Telangana High Court
Syed Ayub vs The State Of Telangana on 25 April, 2025
THE HON'BLE JUSTICE MOUSHUMI BHATTACHARYA AND THE HON'BLE JUSTICE B.R.MADHUSUDHAN RAO CRIMINAL APPEAL No.300 of 2025 Mr. P. Krishna Prakash, learned counsel appearing for the appellant. Sri M.Ramchandra Reddy, the learned Additional Public Prosecutor appearing for the respondent- State.
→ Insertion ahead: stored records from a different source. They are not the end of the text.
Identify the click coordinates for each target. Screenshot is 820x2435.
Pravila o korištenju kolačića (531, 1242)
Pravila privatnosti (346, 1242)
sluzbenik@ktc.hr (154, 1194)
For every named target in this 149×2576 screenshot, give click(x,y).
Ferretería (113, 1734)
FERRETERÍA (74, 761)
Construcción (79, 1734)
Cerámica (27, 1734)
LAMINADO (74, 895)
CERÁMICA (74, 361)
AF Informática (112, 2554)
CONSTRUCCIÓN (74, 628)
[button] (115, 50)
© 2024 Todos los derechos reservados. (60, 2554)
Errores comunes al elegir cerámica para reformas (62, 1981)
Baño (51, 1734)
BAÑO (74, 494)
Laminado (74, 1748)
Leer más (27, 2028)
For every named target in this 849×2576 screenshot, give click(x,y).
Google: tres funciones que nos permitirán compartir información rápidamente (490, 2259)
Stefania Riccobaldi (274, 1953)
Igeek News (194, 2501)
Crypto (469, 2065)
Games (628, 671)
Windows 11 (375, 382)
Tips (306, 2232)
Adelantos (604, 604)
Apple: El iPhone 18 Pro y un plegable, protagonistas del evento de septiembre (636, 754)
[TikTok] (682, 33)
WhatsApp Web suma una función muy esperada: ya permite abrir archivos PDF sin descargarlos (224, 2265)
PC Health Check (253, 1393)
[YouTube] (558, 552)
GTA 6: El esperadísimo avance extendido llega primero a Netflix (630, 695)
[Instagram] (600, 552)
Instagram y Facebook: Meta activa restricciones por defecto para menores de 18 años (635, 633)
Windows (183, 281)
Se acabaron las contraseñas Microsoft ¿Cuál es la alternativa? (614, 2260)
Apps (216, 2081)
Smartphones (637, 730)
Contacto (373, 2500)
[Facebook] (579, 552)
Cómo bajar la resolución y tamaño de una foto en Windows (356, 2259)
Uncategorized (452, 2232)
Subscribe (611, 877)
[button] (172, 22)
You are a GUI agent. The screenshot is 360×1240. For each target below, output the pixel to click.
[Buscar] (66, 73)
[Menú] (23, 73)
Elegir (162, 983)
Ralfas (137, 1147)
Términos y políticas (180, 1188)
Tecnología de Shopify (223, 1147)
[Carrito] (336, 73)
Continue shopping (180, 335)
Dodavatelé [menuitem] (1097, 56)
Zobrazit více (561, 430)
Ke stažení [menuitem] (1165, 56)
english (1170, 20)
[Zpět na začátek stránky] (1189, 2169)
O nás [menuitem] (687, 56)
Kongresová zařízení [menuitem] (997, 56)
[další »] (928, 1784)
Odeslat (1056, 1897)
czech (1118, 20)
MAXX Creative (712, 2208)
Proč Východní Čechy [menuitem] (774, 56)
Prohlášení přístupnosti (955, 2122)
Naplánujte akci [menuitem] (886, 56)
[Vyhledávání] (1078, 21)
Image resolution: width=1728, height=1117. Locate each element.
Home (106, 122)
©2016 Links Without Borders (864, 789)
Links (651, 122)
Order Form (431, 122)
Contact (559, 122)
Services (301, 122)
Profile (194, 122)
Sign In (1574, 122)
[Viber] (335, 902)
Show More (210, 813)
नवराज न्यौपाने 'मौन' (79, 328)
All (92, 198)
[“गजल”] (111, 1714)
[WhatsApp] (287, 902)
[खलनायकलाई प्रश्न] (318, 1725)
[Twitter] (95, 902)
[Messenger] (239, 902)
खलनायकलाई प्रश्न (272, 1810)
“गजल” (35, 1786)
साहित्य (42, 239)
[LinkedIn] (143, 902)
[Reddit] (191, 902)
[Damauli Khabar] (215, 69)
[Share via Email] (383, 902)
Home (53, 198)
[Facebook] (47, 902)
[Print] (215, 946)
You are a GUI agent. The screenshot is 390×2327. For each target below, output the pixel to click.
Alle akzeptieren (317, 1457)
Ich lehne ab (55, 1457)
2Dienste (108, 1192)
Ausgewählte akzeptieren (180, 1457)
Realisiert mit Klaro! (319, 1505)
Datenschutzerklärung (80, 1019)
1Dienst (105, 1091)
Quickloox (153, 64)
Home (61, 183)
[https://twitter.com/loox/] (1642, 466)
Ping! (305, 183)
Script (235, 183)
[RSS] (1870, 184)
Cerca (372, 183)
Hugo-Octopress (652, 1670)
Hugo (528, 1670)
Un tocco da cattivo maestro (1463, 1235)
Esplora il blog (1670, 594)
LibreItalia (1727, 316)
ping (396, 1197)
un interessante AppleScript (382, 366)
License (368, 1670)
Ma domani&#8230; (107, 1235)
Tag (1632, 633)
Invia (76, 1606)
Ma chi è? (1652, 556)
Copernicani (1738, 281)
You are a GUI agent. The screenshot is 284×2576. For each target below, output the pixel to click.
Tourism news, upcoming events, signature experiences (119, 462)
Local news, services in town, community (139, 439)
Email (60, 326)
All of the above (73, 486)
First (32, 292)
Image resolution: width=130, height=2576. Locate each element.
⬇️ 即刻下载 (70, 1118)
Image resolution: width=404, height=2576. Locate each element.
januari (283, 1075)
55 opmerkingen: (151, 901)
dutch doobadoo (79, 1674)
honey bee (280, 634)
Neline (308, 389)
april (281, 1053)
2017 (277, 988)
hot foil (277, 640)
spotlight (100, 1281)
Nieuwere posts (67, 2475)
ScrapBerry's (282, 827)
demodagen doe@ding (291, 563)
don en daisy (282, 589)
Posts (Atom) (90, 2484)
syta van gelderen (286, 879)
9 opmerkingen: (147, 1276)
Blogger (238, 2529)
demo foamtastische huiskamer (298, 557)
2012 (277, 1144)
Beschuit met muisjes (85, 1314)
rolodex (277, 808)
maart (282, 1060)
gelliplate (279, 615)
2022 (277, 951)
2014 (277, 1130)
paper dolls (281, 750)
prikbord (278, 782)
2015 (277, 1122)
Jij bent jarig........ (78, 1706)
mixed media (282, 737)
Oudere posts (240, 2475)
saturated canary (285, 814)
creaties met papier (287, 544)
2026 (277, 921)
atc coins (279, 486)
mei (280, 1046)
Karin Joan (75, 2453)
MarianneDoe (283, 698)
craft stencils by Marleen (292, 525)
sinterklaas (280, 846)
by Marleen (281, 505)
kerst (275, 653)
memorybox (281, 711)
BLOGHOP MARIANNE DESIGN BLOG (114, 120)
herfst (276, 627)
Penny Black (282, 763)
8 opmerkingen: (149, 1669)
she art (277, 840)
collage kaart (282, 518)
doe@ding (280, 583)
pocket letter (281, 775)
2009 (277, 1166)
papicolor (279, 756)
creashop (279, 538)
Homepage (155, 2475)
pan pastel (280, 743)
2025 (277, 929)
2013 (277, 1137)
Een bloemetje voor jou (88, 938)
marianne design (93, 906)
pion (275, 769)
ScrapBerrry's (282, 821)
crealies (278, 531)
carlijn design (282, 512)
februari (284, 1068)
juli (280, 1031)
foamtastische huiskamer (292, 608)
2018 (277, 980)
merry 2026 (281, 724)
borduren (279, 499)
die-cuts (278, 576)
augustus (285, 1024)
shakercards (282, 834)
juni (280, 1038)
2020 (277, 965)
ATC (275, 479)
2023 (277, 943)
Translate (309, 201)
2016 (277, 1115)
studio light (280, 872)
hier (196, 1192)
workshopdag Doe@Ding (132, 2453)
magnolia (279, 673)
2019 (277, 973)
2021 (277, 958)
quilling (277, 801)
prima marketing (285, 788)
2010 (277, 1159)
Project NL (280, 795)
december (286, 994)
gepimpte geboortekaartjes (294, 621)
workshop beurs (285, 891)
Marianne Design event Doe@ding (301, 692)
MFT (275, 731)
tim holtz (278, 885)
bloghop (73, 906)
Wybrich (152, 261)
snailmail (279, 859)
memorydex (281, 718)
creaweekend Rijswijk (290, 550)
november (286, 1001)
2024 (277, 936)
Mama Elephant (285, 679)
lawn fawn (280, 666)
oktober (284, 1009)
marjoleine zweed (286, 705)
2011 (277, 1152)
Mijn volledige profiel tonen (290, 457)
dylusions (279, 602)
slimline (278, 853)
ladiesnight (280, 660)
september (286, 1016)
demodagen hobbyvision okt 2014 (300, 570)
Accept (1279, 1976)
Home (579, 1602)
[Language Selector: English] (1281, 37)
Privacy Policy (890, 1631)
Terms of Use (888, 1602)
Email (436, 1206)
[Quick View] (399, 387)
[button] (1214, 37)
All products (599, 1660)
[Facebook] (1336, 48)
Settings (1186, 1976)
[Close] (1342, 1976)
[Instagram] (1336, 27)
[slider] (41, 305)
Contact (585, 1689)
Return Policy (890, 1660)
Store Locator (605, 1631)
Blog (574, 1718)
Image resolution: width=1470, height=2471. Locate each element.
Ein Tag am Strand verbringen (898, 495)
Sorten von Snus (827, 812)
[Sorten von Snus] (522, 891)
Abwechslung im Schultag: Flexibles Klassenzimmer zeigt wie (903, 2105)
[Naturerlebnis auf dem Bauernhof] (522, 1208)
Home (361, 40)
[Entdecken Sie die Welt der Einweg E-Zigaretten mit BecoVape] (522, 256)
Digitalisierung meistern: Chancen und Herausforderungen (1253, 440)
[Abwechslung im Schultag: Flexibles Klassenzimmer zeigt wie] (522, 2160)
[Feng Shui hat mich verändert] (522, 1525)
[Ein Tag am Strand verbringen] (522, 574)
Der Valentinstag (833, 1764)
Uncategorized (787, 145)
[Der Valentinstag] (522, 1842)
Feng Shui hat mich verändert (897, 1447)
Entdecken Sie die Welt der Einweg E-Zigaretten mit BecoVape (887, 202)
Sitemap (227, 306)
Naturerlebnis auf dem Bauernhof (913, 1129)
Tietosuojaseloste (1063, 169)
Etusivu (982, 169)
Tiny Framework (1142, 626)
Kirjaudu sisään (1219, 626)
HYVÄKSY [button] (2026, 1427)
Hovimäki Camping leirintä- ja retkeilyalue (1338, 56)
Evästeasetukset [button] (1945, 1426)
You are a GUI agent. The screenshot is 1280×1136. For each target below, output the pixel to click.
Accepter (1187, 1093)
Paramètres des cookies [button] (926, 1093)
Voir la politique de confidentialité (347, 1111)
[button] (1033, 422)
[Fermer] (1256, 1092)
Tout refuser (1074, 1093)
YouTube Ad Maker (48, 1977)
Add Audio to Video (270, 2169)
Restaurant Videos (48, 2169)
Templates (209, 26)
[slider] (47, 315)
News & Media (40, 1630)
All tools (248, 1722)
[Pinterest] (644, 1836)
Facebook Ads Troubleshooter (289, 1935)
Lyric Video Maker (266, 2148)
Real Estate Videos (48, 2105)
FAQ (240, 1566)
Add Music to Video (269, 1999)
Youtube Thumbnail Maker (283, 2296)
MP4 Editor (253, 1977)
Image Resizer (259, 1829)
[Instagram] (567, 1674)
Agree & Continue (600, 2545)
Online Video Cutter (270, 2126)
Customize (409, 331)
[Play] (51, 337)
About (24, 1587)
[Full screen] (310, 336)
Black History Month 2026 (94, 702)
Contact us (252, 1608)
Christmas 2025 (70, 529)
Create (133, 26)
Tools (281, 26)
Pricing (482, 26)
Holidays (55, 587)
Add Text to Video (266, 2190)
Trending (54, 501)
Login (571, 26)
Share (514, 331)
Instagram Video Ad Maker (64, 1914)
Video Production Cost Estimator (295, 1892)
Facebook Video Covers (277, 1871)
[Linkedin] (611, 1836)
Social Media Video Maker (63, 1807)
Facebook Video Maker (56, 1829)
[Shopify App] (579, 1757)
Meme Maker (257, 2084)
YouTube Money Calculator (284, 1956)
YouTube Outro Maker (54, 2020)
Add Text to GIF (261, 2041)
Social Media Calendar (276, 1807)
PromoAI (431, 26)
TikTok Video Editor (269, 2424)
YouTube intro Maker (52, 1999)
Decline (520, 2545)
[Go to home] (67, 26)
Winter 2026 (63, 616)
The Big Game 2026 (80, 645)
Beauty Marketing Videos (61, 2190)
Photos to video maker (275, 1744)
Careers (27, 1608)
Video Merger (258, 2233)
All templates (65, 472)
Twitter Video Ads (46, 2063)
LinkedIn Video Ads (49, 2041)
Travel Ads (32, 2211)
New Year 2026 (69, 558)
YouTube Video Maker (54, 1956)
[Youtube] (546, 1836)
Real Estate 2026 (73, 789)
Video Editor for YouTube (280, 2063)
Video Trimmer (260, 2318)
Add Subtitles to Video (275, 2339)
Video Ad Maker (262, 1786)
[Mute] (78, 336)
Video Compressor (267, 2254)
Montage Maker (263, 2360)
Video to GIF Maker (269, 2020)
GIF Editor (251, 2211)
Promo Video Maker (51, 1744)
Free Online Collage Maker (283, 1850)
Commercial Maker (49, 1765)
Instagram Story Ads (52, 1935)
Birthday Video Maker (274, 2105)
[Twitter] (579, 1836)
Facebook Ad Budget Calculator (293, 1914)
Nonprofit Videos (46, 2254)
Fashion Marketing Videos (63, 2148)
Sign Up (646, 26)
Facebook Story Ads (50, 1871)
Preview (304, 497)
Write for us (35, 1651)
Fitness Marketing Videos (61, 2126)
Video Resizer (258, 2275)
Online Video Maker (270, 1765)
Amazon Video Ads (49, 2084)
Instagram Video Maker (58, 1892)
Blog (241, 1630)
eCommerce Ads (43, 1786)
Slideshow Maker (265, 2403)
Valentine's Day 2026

JUDGMENT:
(Per Hon’ble Justice Moushumi Bhattacharya)
1. The Appeal arises out of a judgment dated 28.01.2025
passed by the Principal District and Sessions Judge, Sangareddy
in S.C.No.182 of 2012 sentencing the appellant to life
imprisonment for an offence punishable under section 302 of The
Indian Penal Code, 1860 (‘IPC‘) and rigorous imprisonment for 6
months for the offence under section 379 of the IPC. The
appellant was the Accused No.2 before the Trial Court.
2. The Appeal was admitted on 06.03.2025. The Trial Court
Records were called for and are before us.
3. Learned counsel appearing for the appellant/A.2 prays for
setting aside of the impugned judgment on a preliminary ground
that the impugned judgment warrants interference.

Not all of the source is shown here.